Second round between Maada Bio and Kamara on March 27
General elections are held for the presidential post, parliament and
municipalities. In the presidential election, SLPP's Julius Maada Bio, which
lost to Koroma in 2012, receives just over 43 percent of the vote and Samura
Kamara from APC receives an almost equal share of the vote. Kandeh Yumkella, who
dropped out of the SLPP and formed his own party, the National
Grand Coalition (NGC) receives about 7 percent of the vote, and
Samuel Sam-Sumanam of the Coalition for Change (C4C), gets just
over 3 percent. There will thus be a second round of elections between Maada Bio
and Kamara. However, in the parliamentary elections, APC becomes the largest
party with 62 seats, while SLPP wins 48 seats, C4C receives 8 seats and NGC 4
seats. Three independent candidates come into Parliament. The result is not yet
clear in 7 of the constituencies. Representatives of NGC and The
Democratic Alliance Party (ADP) believes that the election figures do
not match and is considering submitting protests to the Election Commission to
get a recalculation in some districts. The turnout is 85 percent.

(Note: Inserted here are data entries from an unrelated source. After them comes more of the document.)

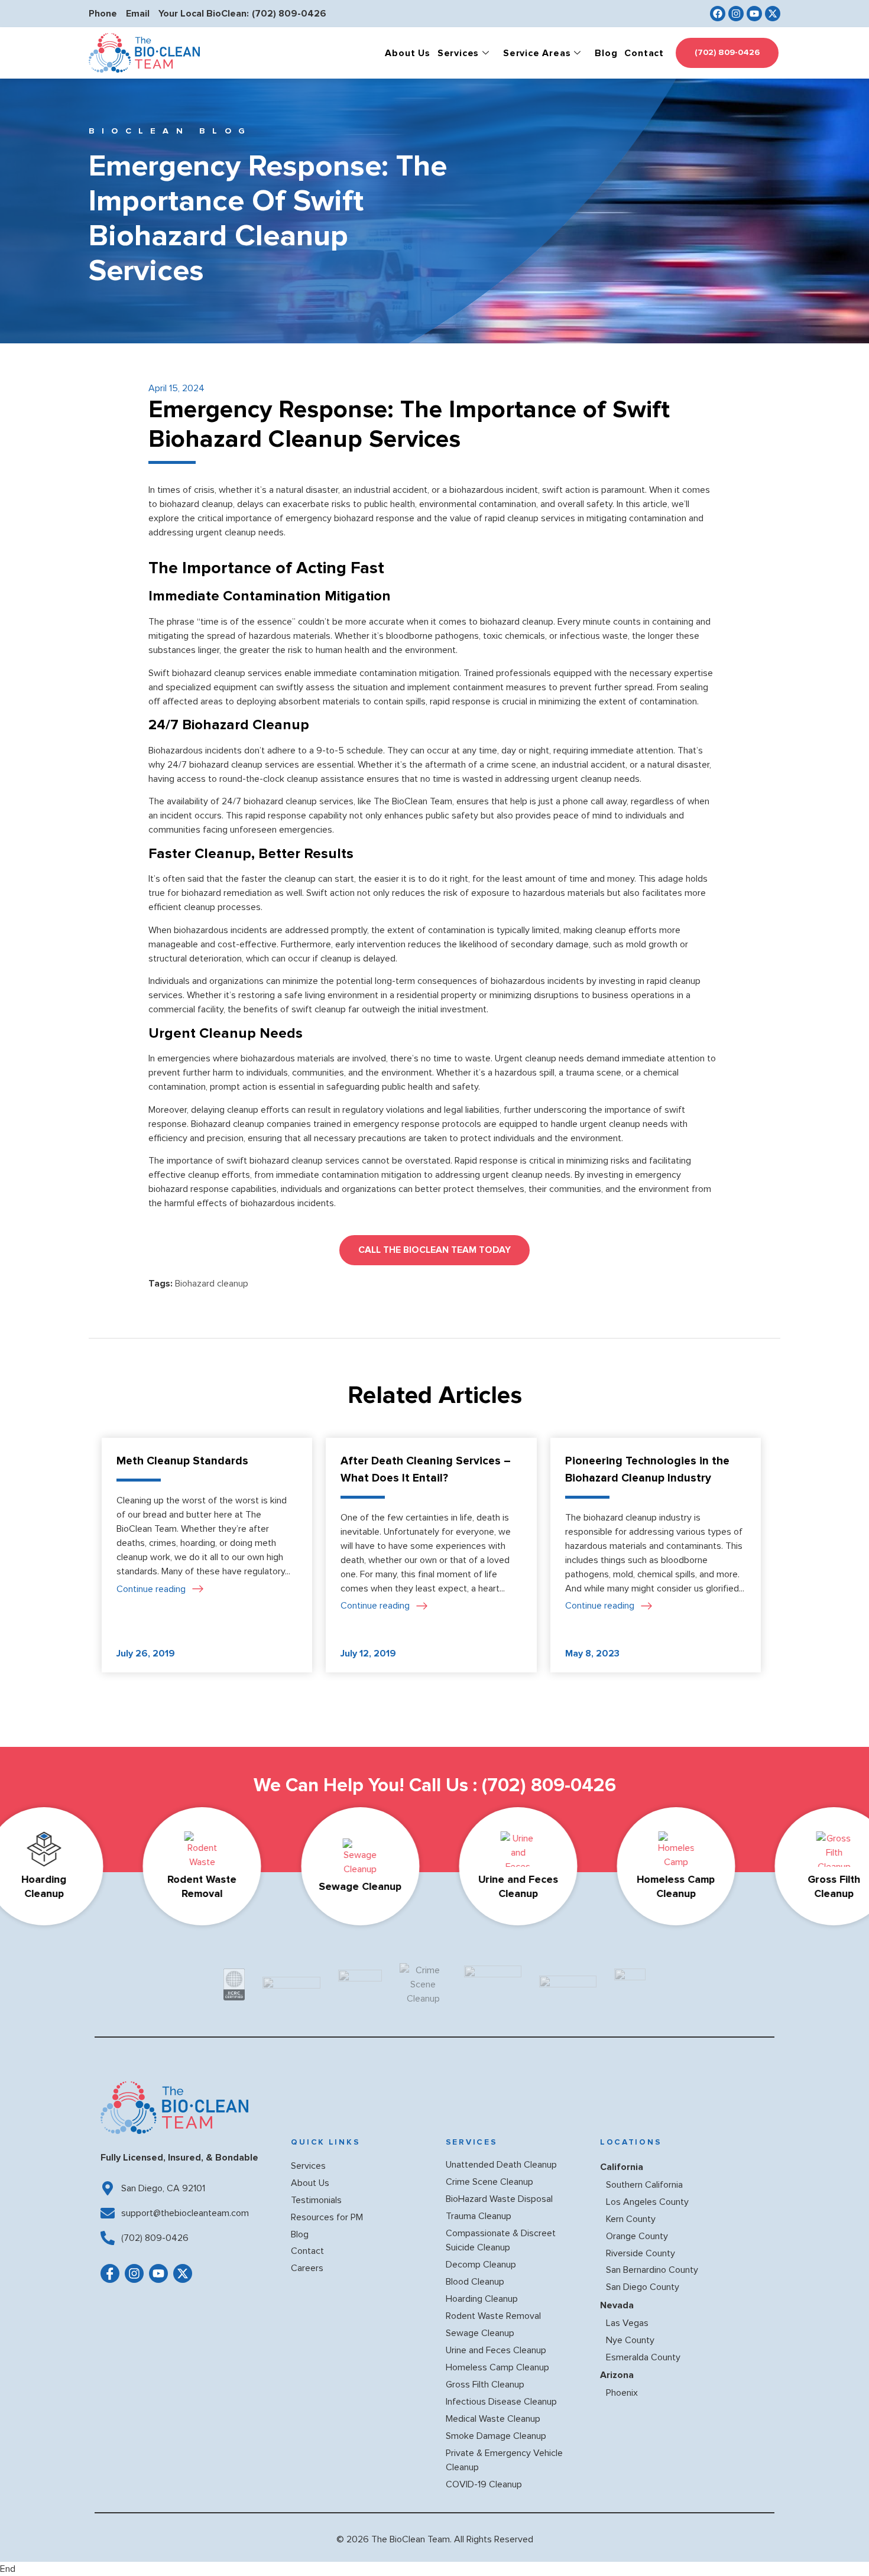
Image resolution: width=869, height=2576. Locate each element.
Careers (307, 2268)
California (621, 2167)
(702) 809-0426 (289, 14)
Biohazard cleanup (211, 1283)
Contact (644, 53)
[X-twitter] (772, 13)
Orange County (637, 2236)
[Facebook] (717, 13)
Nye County (630, 2340)
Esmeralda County (643, 2357)
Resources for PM (327, 2217)
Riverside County (640, 2253)
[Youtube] (754, 13)
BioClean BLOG (170, 131)
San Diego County (642, 2287)
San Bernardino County (652, 2270)
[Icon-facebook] (109, 2273)
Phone (103, 14)
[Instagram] (736, 13)
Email (138, 14)
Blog (606, 53)
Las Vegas (627, 2323)
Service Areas (536, 53)
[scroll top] (841, 2544)
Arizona (617, 2375)
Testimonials (316, 2200)
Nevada (617, 2305)
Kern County (631, 2219)
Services (458, 53)
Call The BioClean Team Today (434, 1250)
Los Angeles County (647, 2202)
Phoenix (622, 2393)
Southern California (644, 2185)
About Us (407, 53)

The IMF stops support for Sierra Leone
Information appears that the International Monetary Fund (IMF)) stopped
payments of aid to Sierra Leone. However, the IMF has chosen not to report why
the money has been stopped. It is about $ 200 million, which, according to an
agreement from summer 2017, would have gone to fight inflation, build up
reserves in foreign currency, etc. Sierra Leone, for its part, had pledged to
withdraw more money from royalities from mining companies and import taxes on
cars, among other things, and abolish subsidies on fuel and rice, among other
things. Instead, the government presented a budget in October that included
major investments in education and paid out gratuities to MEPs (who had
threatened to vote against the budget). According to media reports, other
donors, such as the EU, have withdrawn their budget support for the country.
16 presidential candidates are running in March
16 of the country's 17 parties have presented presidential candidates for the
March elections. The Election Commission has tentatively approved all of the
candidates. The only party that does not participate with its own candidate is
the People's Democratic Party (PDP), due to conflicts within the party.
Trial begins against mining company
A lawsuit against the mining company Tonkolili Iron Ore Ltd, which had its
headquarters in the UK before it went bankrupt in 2015, will start in a UK
court. The case concerns 142 small farmers who accuse the company, which now has
Chinese owners, of being involved in abuses committed against them by the police
after the company obtained its license to extract. It's about murder, rape,
assault and false arrests on two occasions in 2010 and 2012. Judge Mark Turner
travels to Sierra Leone to hear witnesses. Representatives of Tonkolili Iron Ore
Ltd deny that it has any part in what happened.
Court orders that presidential candidate be arrested
A court orders that Mohamed Kamaraimba Mansaray, presidential candidate for
the Alliance's Democratic Party (ADP), be arrested after the politician did not
appear in court in a case involving illegal weapons possession. Mansaray denies
that he has committed any crime and says the charge against him is politically
motivated. According to the prosecutor, the ADP politician wore a stunning gun
when he was arrested in connection with clashes with supporters of the APC
government party during a filling election in Segbwema.